Today we celebrate the fight for equality, justice, and women's rights. We continue fighting for this. Happy March 8
In addition to misunderstandings, there are those who are missing from many of the conversations surrounding International Women's Day. For example, community site Afroféminas, which is based in Spain, published a post on Facebook, saying that March 8 “talks about women but doesn't take into account black women.” To raise awareness, the site has dedicated the month of March to chronicling the work of pioneers of black feminism as well as exploring the unique context of their fight.

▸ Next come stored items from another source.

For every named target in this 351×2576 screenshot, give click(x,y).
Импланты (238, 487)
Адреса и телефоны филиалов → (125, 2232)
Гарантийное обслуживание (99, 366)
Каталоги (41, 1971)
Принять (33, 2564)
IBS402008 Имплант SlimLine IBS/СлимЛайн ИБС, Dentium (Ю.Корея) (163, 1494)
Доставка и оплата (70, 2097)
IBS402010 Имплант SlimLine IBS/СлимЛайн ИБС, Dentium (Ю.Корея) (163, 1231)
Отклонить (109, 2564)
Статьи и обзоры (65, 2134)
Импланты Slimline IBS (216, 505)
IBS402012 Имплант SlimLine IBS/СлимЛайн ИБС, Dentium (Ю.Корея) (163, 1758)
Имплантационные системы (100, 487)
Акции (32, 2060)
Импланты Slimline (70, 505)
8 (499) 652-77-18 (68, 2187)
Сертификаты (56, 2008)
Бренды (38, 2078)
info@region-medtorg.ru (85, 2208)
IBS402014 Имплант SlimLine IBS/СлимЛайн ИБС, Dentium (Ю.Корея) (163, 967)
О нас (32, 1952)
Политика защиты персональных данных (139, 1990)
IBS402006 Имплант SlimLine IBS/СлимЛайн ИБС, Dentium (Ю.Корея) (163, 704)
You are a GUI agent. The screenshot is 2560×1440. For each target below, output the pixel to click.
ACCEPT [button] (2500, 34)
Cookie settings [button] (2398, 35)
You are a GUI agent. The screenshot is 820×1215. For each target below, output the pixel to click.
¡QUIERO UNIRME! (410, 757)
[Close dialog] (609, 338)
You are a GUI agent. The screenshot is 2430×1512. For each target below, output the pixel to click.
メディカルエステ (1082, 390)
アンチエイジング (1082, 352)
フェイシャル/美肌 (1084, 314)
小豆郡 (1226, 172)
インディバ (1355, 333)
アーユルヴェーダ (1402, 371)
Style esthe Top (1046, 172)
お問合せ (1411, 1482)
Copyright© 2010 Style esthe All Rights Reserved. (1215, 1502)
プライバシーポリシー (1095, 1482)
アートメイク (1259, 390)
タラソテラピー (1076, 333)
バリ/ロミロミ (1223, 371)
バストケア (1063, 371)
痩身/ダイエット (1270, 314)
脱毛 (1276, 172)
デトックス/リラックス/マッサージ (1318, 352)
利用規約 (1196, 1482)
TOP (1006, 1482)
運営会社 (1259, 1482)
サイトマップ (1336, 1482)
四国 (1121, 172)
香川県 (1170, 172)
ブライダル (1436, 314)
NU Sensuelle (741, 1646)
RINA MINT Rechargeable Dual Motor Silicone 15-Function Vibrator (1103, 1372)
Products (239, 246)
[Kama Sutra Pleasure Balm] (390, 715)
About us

In one of the articles dedicated to Afro-feminism, Antoinette Torres Soler explained:
Se abolió la esclavitud. Sin embargo cuando llegó el momento de aquellas marchas que pedían justicia para la mujer, aquellas feministas blancas, las mismas que hablaban en nombre de la MUJER y que pedían avances para ellas, estas mismas exigieron su segregación. Las negras podían marchar, pero separadas de ellas. Y esto es clave para entender el porqué del feminismo negro. La preocupación de la mujer afro estaba centrada no tanto en sus relaciones patriarcales como en su reconocimiento como MUJER.
Slavery was abolished. Nonetheless, when those marches began demanding justice for women, those white feminists, the same ones who spoke in the name of WOMEN and who demanded progress for us, those were the same women who demanded our segregation. Black women could march, but separated from them. And that is key to understanding the reason behind black feminism. The concerns of the black woman were just as much centered around her patriarchal relationships as they were around her recognition as a WOMAN.
Meanwhile, Urufarma, a contraception lab in Uruguay, released the campaign “The first time”, in which different fathers are asked how they think their son's first sexual experience will be, and then, that of their daughters. The difference in their responses are dramatic, as are the reactions to the video, having already exceeded 57,000 views. Watch the video below with English subtitles:
In Mexico, Twitter users seized the occasion to demand answers for the rising number of femicides in the country's capital:
— PRDToluca (@PRDToluca) March 7, 2016
We demand timely action. 35 women killed in 2016 in the State of Mexico. #InternationalWomen'sDay
— Jorge (@Sandersrivera) March 7, 2016
#NotEvenOneMore I want to go out into the streets without fear, #Chimalhuacan [a suburb of Mexico City]
Reflections on the significance of celebrating a day for women continue to spread online. Venezuelan Aglaia Berlutti, who wrote detailed commentary about the daily oppression faced by women, from cultural conventions to the power of words, and finally about the need to continue this fight, which has barely just begun:
Camino por la calle, en este país de mujeres: de madres, de hijas, de esposas. De mujeres sin adjetivo como yo. Y pienso en esas batallas diarias. En esa noción de continuar aunque la lucha parezca estéril, simple y desigual. Pero supongo que toda idea comienza así [y me lo] digo mientras una niña pequeña me sonríe desde el hombro de su madre unos pasos más allá de la calle donde camino.
I walk down the street, in this country of women: of mothers, of daughters, of wives. Women, like me, without adjectives. And I think of these daily battles. Of this notion of keeping on, even when the struggle seems sterile, simple, and unequal. But I suppose that all ideas begin like this, I say [to myself] as a little girl smiles at me from the shoulder of her mother a few steps ahead of me on the street where I'm walking.